In addition to these temporal effects, GC effects are spatially heterogeneous. Although the hippocampus has traditionally dominated studies of GC effects on neurogenesis, largely because it expresses high levels of GRs in rodents,41 emerging work indicates that other regions may be equally or more sensitive depending on developmental stage and species. For example, primate data revealed high MR but relatively low GR expression in the hippocampus, with higher GR levels in the hypothalamus, prefrontal and entorhinal cortices, and cerebellar cortex,42 suggesting that the hippocampus may not be the most GC‐sensitive brain region in primates. While studies investigating the effects of GC exposure across brain regions are rare, our recent zebrafish study showed that early GC exposure disproportionately affected hypothalamic progenitor dynamics,43 and in rodents, ELS was demonstrated to have divergent transcriptional effects on neurogenesis pathways across different reward circuits.44 Rodent MRI studies highlighted the vulnerability of the PFC to ELS‐induced shrinkage, above other regions,45 meanwhile, prenatal GC exposure in rats led to increased volume of the bed nucleus of the stria terminalis (BNST) but a reduction in the amygdala.46 Such studies highlight that GCs may drive distinct consequences for neuronal development of key brain regions implicated in stress regulation. Such spatiotemporal specificity provides important context for interpreting GC‐induced developmental outcomes.

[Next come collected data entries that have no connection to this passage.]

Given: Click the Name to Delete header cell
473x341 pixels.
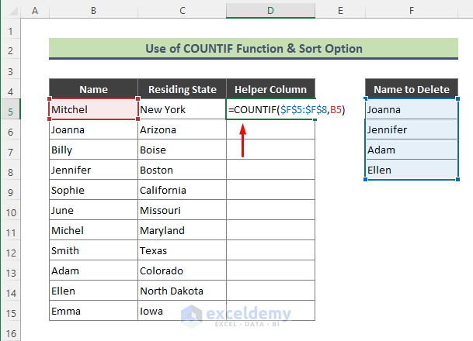Looking at the screenshot, I should point(412,90).
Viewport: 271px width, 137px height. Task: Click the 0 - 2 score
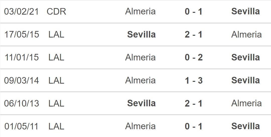pyautogui.click(x=193, y=57)
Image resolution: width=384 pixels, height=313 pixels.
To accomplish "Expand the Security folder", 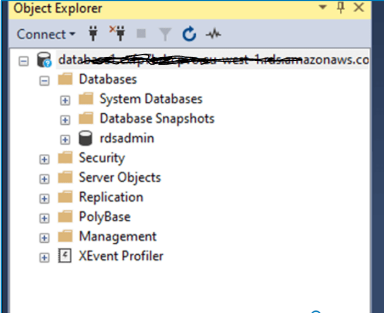I will 44,158.
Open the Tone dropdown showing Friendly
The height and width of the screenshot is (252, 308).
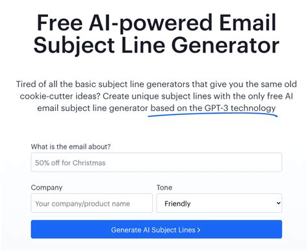(x=219, y=203)
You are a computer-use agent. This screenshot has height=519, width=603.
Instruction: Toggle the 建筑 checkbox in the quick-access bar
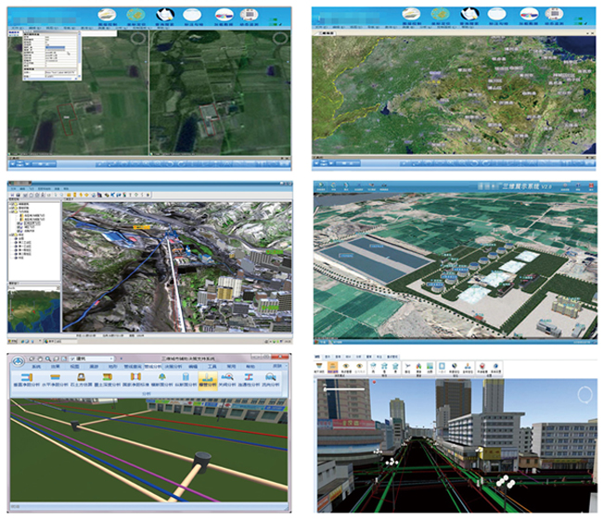[x=71, y=357]
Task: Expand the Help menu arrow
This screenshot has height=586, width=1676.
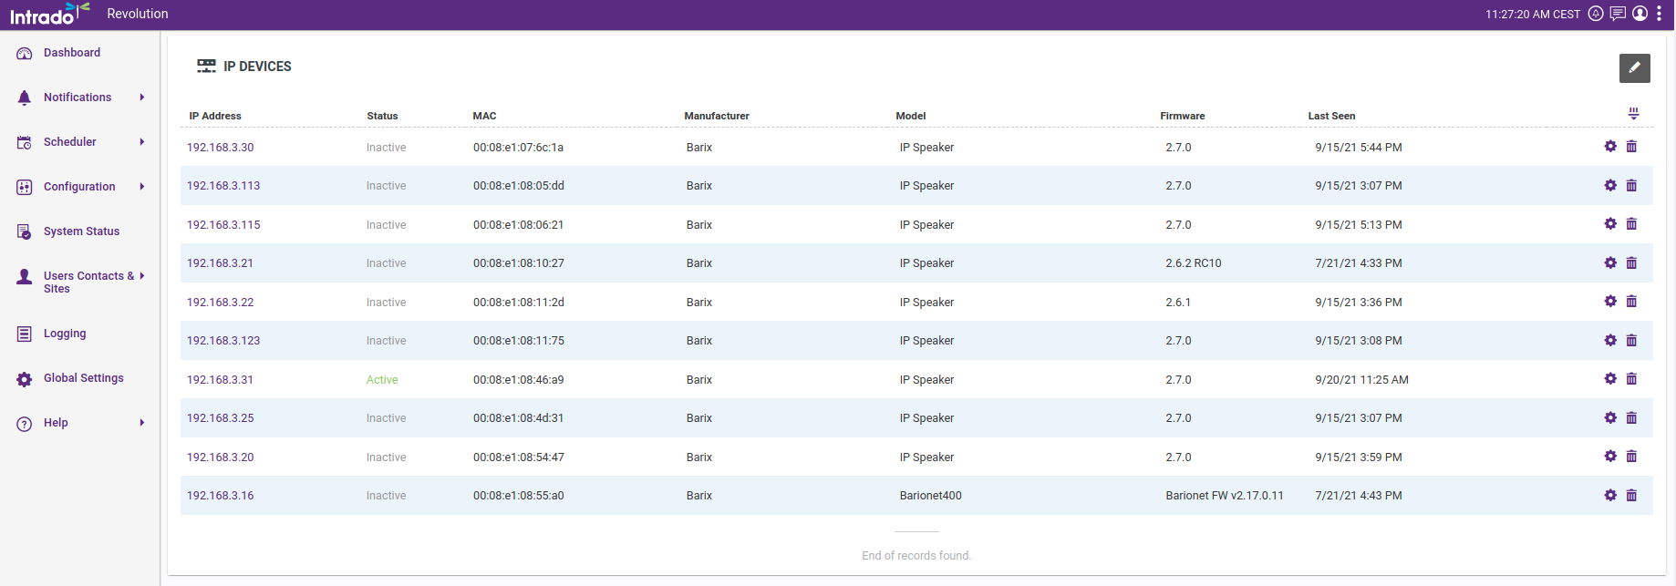Action: (x=142, y=423)
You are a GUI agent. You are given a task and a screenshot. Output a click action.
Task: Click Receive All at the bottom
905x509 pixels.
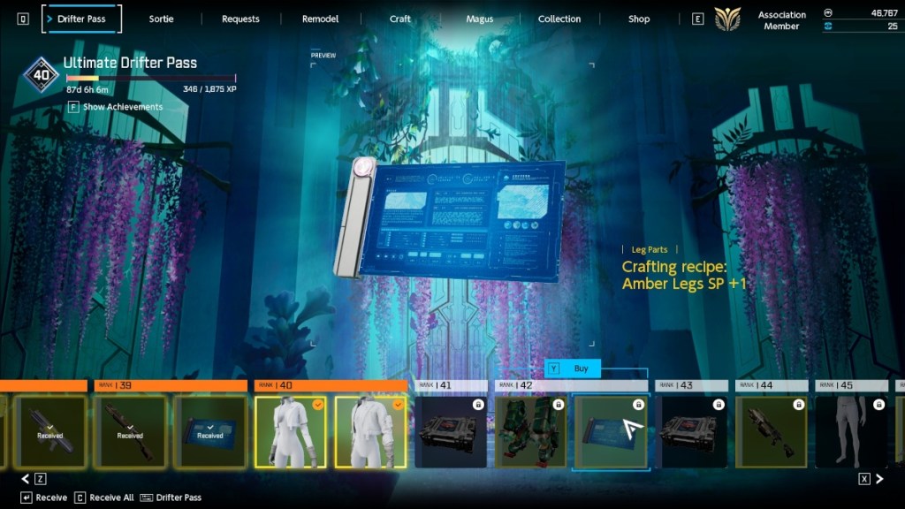click(x=111, y=498)
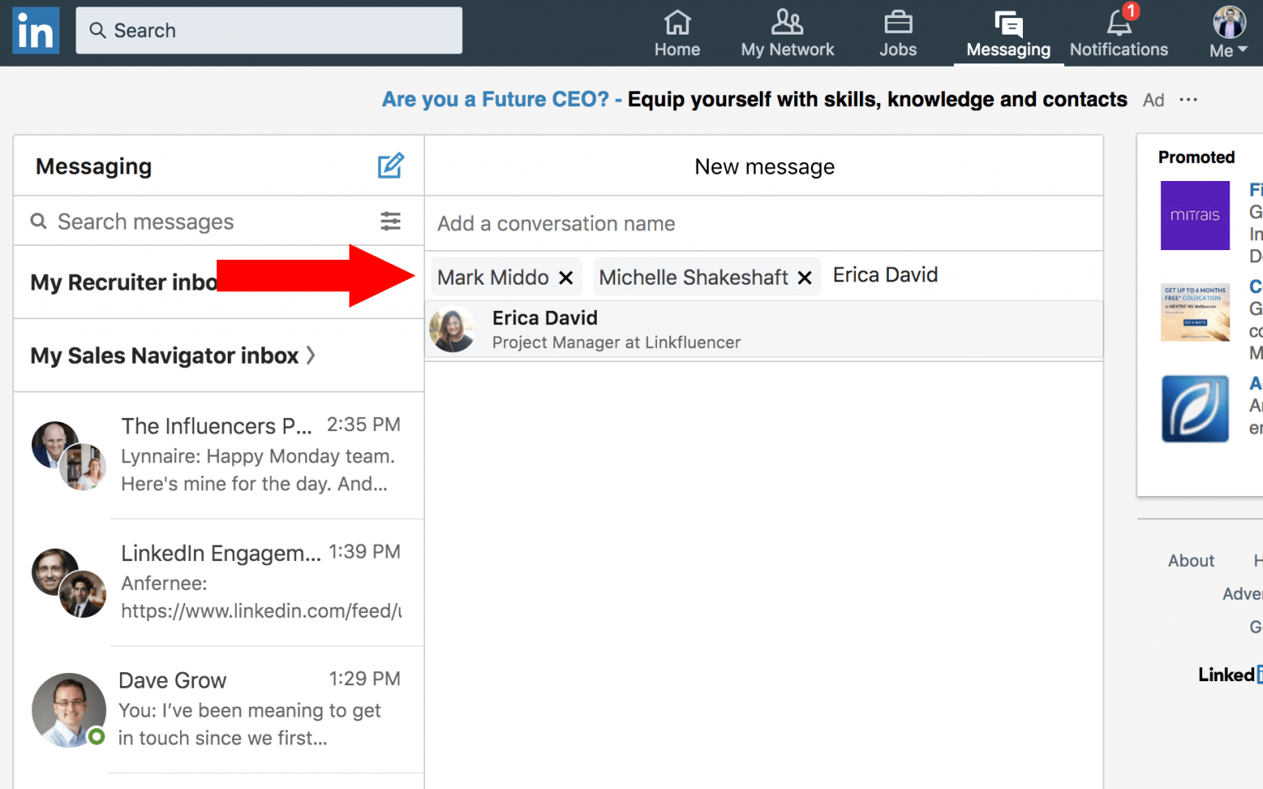The image size is (1263, 789).
Task: Open the ad options ellipsis menu
Action: [x=1188, y=99]

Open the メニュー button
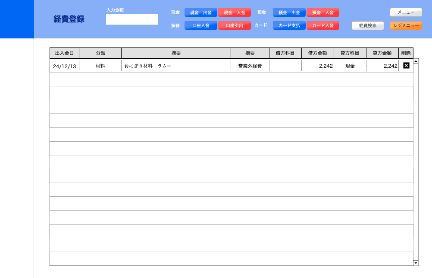tap(406, 13)
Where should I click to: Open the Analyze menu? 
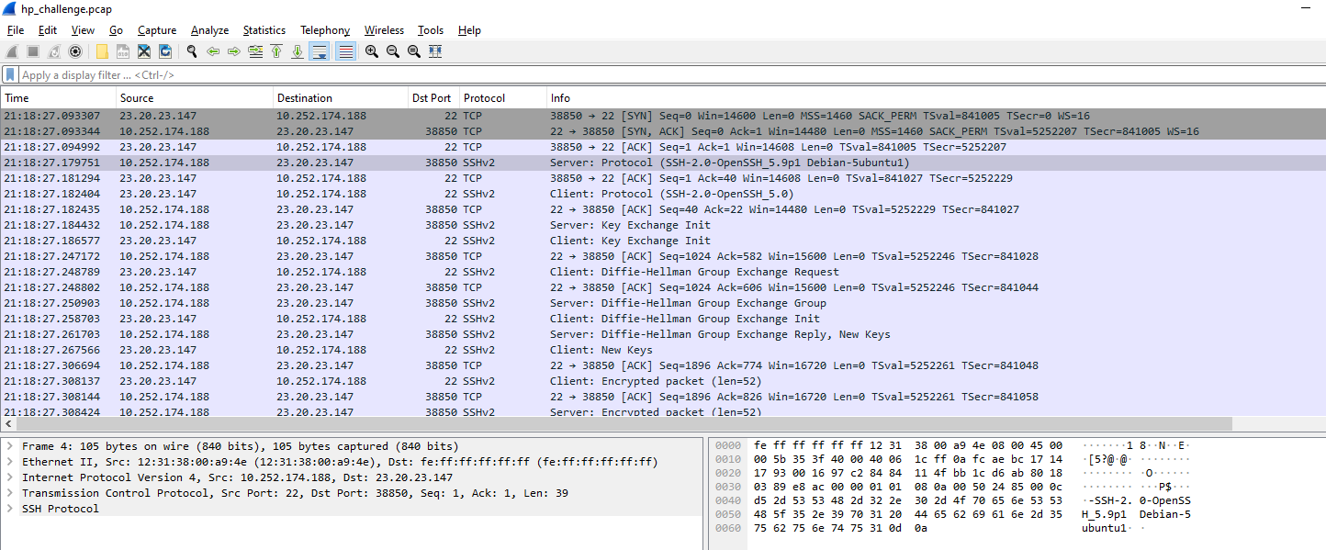click(209, 30)
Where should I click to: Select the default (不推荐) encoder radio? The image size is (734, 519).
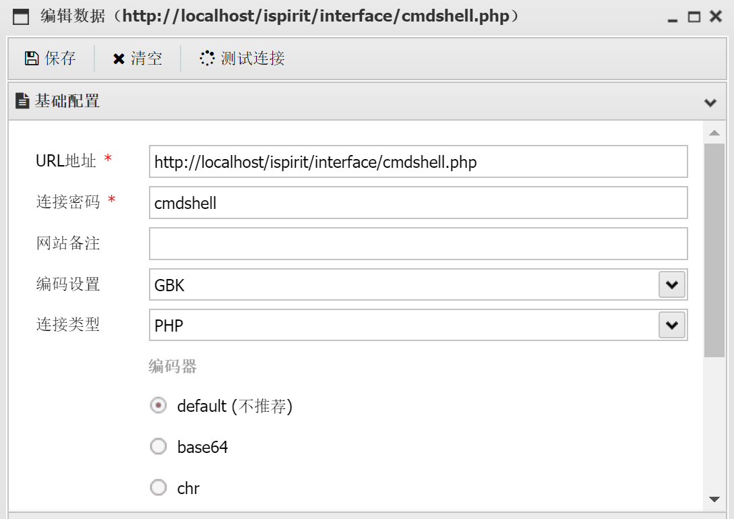coord(158,406)
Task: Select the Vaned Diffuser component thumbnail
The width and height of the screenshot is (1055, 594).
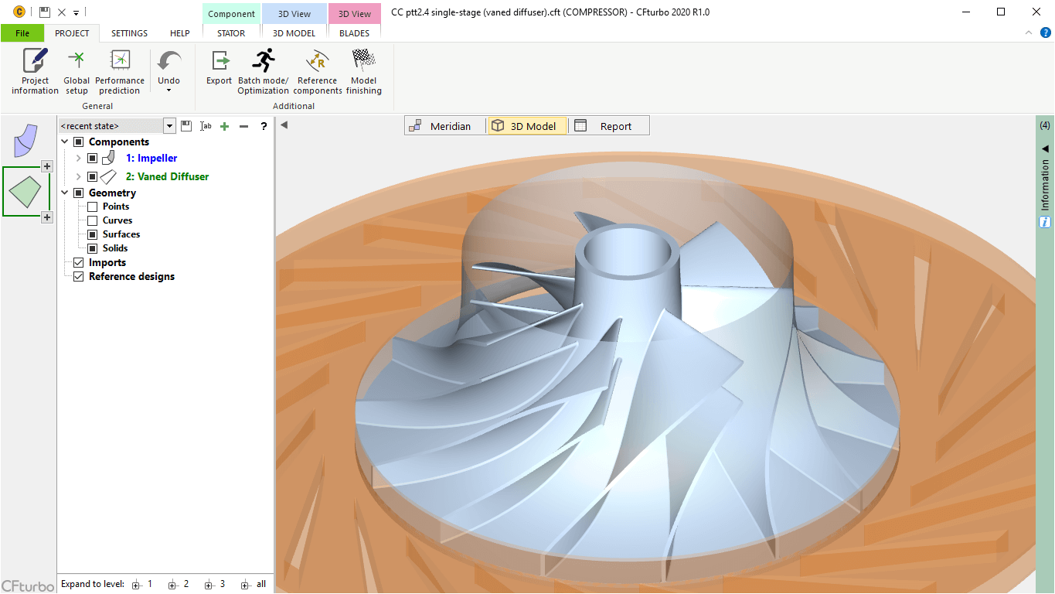Action: coord(26,191)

These decades of research have established that stress and GCs can alter neurogenesis, gliogenesis, and overall brain plasticity, with downstream consequences for circuit formation and behaviour.12, 13, 14, 15 Most work to date has focused on how GCs modulate proliferation, survival, or maturation of neural cells.8, 32, 47 However, these findings also reveal a deeper challenge: GC effects are highly dependent on developmental stage, cell type, and brain region. Such diversity in GC responses has shaped the field's focus towards understanding how much neurogenesis occurs under stress, or how neuronal and glial populations grow, shrink, or mature differently. However, this emphasis has meant that other important dimensions of progenitor behaviour, such as how GCs influence the types of cells that are generated, have received far less attention. Historically, lineage decisions have been difficult to monitor in vivo, and early GC studies naturally centred on more readily measurable outcomes such as proliferation rates or dendritic structure. As a result, potential GC effects on cellular identity have remained largely unexamined.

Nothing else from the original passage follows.